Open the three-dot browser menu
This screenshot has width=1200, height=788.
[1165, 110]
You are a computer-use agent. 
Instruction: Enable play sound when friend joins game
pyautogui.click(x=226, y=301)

(EXERCISE GOAL)
Write out each line exactly, starting with the line that contains "You are a computer-use agent." and stopping after the last line of the data.

(ANSWER TO THIS PROBLEM)
You are a computer-use agent. 
Instruction: Enable play sound when friend joins game
pyautogui.click(x=226, y=301)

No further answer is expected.